Emily could hear the smile in Paul’s voice as her mother walked into view. In her thin nightgown, with the light behind her, Emily could see right through her. She was wearing granny underwear, and her breasts sagged.

“Tell him goodbye,” said Mrs. Beam. “Hang up right now, or I’ll go get your father.”

“I’ve got to go,” she told Paul. “I’ll see you Monday at school, okay?”

“Yeah,” said Paul, and he hung up.

For most of Sunday morning, Emily lay in bed, thinking about Paul, wondering how well she knew him. Her mom and dad decided not to go to church, and Emily wasn’t sure if it was because they didn’t want to run into the Wagoners or because they wanted to keep an eye on her. Just before eleven, her mom left for the grocery store, and her dad came in from the garage, where he’d been changing the oil in his car. Emily listened for him to get in the shower and called Paul’s house, but no one answered.

All day, she waited for an opportunity to try again, but there wasn’t one. Sunday afternoon, it snowed for a while, but all that was left on the ground early Monday morning was the dust of it, not nearly enough to cancel school. The alarm clock sounded at 6:15 a.m. like always, and Emily got herself ready to catch the bus.

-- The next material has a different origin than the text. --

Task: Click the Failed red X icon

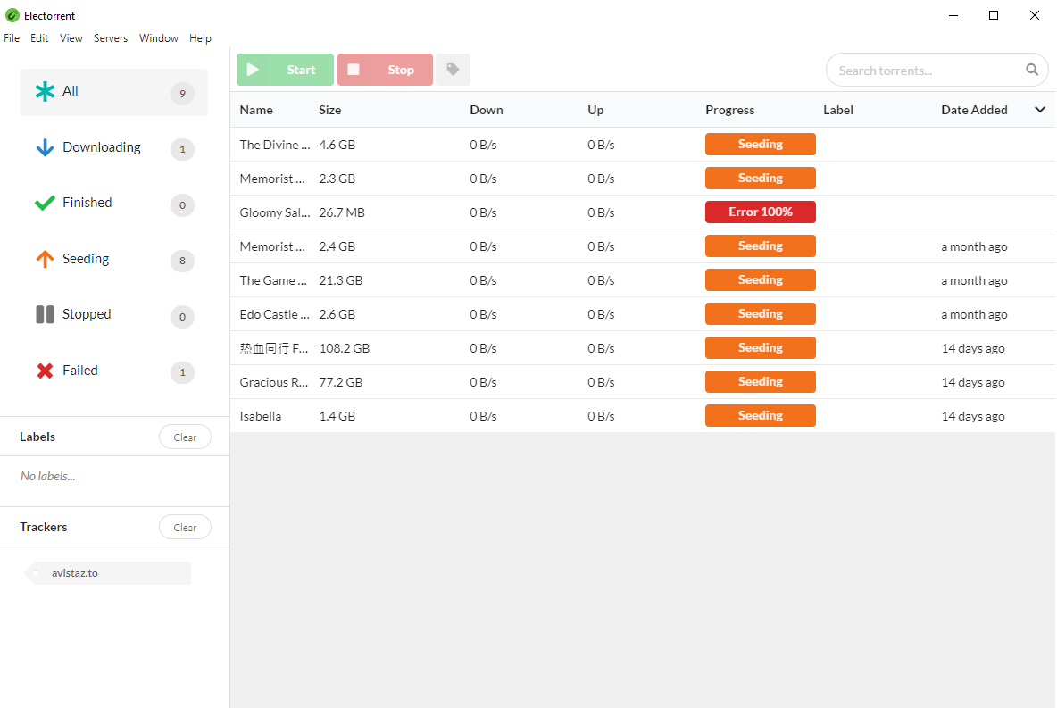Action: point(45,371)
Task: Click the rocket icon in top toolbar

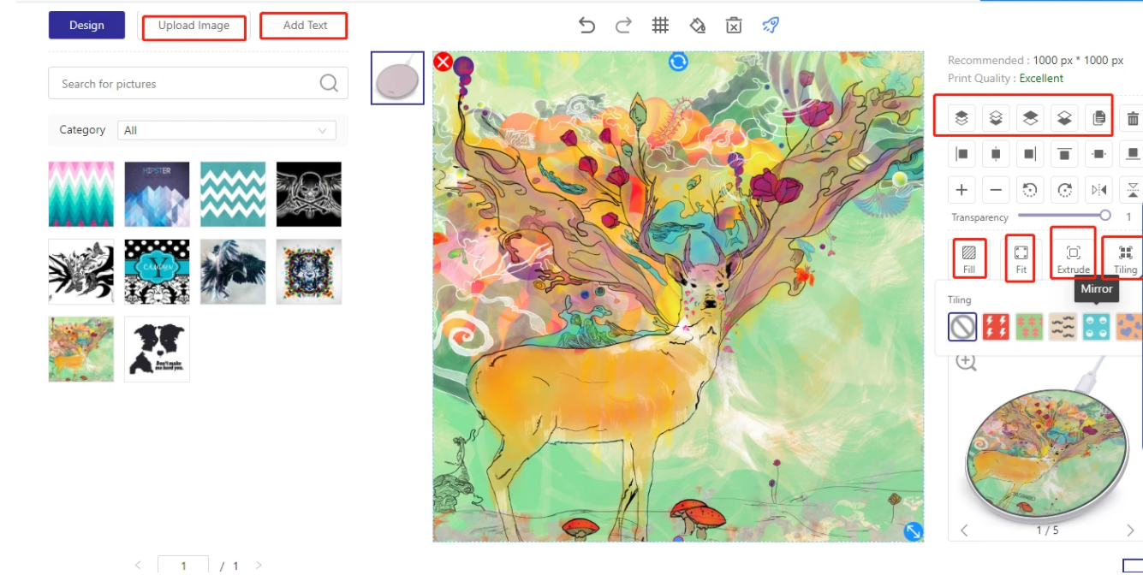Action: pyautogui.click(x=771, y=26)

She hears Carey’s voice. “If you’re still there, Emily, say something.”

A huddle of girls has formed outside the bathroom door, watching, listening. It is wrong, but she can’t help it: Emily hangs up the phone.

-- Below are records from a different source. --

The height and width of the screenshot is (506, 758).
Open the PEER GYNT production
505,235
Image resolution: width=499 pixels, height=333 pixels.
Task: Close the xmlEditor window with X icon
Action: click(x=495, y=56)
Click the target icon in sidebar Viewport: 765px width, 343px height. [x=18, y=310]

K.T. and Annabelle are in full face-off mode. Because K.T. is so much taller, it makes Annabelle look even more like a troll.

“Just because I’m not friends with you,” K.T. is saying, “doesn’t mean I don’t have any friends. I choose my friends carefully; they have to be people I can trust. Emily Beam is my friend, and she had nothing to do with it. I roped her into the story. And she has nothing to do with Hannah, either, so leave Emily out of it. You bullied Hannah. I saw the notes. It was no secret to Hannah who was behind them. Who the hell are you to tell another girl what to do with her body?”

“Come on, Annabelle,” Waverley says. “Let’s go.”

“I might not have loved Hannah every minute of every day,” says K.T., “but at least I treated her like a person. You treated her like a dog.”

Annabelle turns to Emily. “You’d better watch out,” she says. “I wouldn’t trust your dear ol’ roomie for a second. Oh, and, by the way, I’m really glad you’re not an orphan.”

Waverley grabs Annabelle’s arm and escorts her into their room. The door slams shut, and the girls in the hall disperse.

K.T. looks at Emily. “I went to Dr. Ingold because I was worried about Hannah. Just the same as I was with you. We girls are so good at hiding our pain.” K.T. picks up her book bag and cello case and walks down the hall to Room 15, leaving Emily alone.